This aims to be a catalog of most of the different programming languages that would have applications at ARC, what sets them apart, and some qualities that might make one language better for some function than another.
Low(er) level code that compiles into machine code. Very fast, but will blow up in your face if you use it wrong. Functional programming.
High level language that is interpreted rather than compiled. Easy to debug, useful error messages, easy to write and read. “Batteries-included” philosphy – 90% of needed libraries (networking, multithreading, reflection) are already included. Runs anywhere. Relatively quite slow and due to implementation details can only have 1 thread running at a time. Object-oriented.
Downside: has two different versions (py 2 and py 3) with different syntax.
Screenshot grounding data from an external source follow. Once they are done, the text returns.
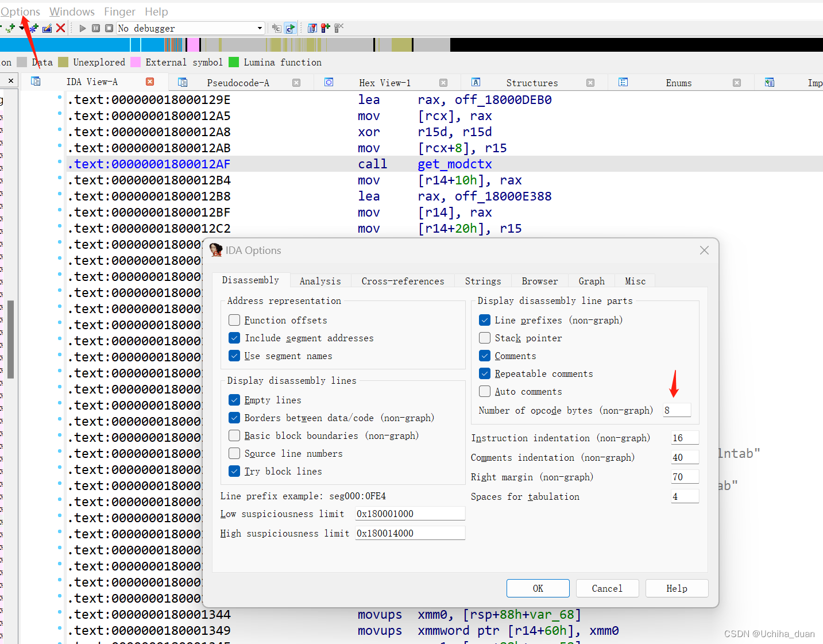Image resolution: width=823 pixels, height=644 pixels.
Task: Check the Auto comments option
Action: coord(484,391)
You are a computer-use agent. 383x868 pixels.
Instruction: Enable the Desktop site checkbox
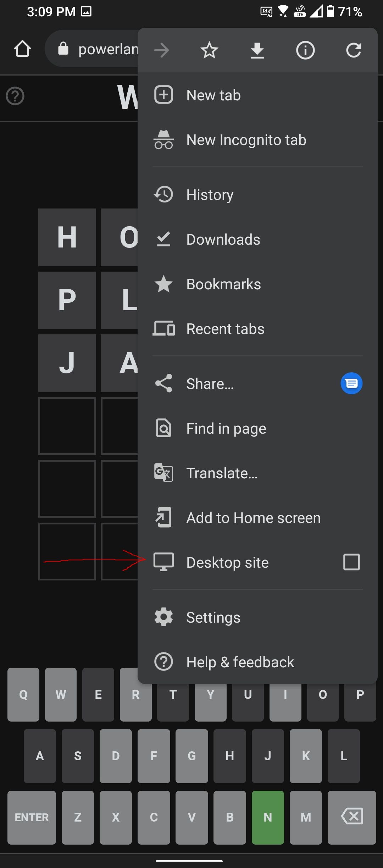point(351,562)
Semantics is nearly identical, and due to this any work at ARC done in Python should use the most recent version of Python 3.
High level language, compiles to JVM bytecode. Would likely be an unfortunate choice for anything that has to interface with metal on a rocket, as escaping the JVM can be difficult (it’s not designed with that in mind). Fairly fast and java bytecode will run on anything with a JVM, but not all things have a JVM and if there isn’t a port for the machine we’d have to make one. Object-oriented.
Falls somewhere between C and Python, more towards the C end. Ada is linked using the same linker as C code, but is compiled in a different manner. Very fast, and while slightly more taxing to write, if it compiles, it will run. Commonly used in rocketry (see Arianne 5 – programming error, not language failure). Most unique semantics and likely harder to learn on the fly. Not a commonly known language.